* [REQUIRED TASK]
Copy word for word the lines of the records below, from the line containing "Click the chain" through the line containing "will pyautogui.click(x=255, y=127).", with both of those lines included.

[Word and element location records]
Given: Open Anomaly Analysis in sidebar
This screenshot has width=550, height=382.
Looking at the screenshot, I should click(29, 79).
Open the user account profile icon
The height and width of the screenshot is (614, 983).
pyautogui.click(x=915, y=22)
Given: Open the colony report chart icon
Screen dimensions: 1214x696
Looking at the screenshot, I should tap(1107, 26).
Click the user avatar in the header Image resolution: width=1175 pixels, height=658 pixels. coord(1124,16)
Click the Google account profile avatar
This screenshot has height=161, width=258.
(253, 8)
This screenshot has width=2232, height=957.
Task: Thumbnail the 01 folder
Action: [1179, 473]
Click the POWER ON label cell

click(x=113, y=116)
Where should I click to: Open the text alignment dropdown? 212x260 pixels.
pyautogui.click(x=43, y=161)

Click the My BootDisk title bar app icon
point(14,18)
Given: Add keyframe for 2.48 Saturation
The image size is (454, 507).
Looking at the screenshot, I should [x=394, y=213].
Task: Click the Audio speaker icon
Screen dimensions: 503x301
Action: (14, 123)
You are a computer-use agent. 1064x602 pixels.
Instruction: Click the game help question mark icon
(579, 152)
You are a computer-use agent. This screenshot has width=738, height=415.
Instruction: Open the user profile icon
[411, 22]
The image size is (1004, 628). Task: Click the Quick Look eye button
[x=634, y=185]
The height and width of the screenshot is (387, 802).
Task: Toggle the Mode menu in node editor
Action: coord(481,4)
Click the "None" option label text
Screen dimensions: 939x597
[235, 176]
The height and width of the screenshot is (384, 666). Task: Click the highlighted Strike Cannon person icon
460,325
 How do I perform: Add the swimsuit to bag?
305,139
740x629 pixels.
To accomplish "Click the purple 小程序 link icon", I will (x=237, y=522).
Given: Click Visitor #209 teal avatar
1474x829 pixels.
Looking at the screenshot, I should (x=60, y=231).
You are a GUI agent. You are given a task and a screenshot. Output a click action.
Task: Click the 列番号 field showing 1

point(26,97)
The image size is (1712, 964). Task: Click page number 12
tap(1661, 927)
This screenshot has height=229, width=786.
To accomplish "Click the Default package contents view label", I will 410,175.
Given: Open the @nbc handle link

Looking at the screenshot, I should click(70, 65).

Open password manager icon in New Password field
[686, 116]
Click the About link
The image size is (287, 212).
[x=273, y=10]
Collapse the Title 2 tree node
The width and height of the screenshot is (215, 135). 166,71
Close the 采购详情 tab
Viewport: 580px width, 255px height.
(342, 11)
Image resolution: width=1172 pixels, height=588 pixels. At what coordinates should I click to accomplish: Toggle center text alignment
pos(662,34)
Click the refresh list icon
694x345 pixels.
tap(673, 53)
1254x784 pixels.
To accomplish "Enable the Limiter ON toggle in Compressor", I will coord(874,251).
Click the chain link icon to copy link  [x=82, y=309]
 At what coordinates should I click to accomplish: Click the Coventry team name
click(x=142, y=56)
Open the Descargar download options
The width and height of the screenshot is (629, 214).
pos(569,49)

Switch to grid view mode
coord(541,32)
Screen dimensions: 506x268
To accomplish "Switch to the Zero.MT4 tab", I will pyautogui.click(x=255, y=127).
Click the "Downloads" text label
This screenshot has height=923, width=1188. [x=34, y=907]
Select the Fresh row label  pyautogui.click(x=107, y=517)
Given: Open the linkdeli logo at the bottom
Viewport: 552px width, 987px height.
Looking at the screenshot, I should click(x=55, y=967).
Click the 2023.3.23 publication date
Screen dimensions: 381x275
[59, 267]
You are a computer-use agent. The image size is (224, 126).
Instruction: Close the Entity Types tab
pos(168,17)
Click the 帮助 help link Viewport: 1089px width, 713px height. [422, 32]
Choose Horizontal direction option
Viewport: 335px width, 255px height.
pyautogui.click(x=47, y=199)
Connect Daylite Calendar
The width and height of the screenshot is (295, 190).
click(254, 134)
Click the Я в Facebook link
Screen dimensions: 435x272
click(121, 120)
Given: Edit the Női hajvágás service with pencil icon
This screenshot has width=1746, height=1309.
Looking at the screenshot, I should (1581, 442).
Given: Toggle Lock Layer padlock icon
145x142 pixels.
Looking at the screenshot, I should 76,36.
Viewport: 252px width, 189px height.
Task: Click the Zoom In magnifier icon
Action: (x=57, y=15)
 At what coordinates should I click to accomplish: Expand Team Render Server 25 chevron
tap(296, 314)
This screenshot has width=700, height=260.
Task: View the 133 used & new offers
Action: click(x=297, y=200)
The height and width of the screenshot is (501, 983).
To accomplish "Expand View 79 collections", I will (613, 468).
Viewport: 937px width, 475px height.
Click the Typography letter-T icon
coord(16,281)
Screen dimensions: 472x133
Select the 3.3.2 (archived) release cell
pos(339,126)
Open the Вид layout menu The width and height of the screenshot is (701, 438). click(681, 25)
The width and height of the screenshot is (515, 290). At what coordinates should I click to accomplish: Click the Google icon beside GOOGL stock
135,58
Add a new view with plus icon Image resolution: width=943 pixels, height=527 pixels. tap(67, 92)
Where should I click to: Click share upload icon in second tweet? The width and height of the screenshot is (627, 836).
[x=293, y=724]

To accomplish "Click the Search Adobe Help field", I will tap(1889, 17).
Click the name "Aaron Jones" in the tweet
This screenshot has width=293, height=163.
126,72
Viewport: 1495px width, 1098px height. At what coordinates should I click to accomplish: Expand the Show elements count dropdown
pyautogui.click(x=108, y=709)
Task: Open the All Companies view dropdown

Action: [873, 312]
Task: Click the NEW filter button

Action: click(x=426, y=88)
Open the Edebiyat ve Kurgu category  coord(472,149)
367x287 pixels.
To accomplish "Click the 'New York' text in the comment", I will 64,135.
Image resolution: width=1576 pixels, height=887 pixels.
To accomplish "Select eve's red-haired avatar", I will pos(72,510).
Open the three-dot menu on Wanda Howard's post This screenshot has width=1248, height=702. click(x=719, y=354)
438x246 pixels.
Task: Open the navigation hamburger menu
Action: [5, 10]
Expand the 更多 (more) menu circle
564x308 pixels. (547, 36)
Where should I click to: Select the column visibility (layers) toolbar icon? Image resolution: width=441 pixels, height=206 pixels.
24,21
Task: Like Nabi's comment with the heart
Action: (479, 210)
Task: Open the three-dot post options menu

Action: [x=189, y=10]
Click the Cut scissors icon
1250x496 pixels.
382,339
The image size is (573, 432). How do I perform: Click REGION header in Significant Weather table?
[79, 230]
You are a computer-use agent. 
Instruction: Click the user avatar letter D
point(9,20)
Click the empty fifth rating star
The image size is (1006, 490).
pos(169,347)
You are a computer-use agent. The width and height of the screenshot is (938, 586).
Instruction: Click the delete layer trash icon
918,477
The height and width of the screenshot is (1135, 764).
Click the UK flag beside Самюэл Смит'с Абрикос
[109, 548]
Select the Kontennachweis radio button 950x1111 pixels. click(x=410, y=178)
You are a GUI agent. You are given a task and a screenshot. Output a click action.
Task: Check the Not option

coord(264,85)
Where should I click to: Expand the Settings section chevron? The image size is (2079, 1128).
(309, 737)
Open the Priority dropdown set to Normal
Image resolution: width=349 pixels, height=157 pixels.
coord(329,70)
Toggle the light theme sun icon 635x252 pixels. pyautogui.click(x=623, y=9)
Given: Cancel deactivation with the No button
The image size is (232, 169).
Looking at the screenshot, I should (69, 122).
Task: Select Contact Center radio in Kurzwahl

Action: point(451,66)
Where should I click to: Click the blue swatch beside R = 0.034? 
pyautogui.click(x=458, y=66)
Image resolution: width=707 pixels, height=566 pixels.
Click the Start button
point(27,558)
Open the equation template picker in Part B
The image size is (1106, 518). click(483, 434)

* [EXERCISE ANSWER]
Click the chain link icon to copy link  [x=82, y=309]
 At what coordinates should I click to accomplish: Click the Coventry team name
click(x=142, y=56)
Open the Descargar download options
The width and height of the screenshot is (629, 214).
pos(569,49)

Switch to grid view mode
coord(541,32)
Screen dimensions: 506x268
To accomplish "Switch to the Zero.MT4 tab", I will pyautogui.click(x=255, y=127).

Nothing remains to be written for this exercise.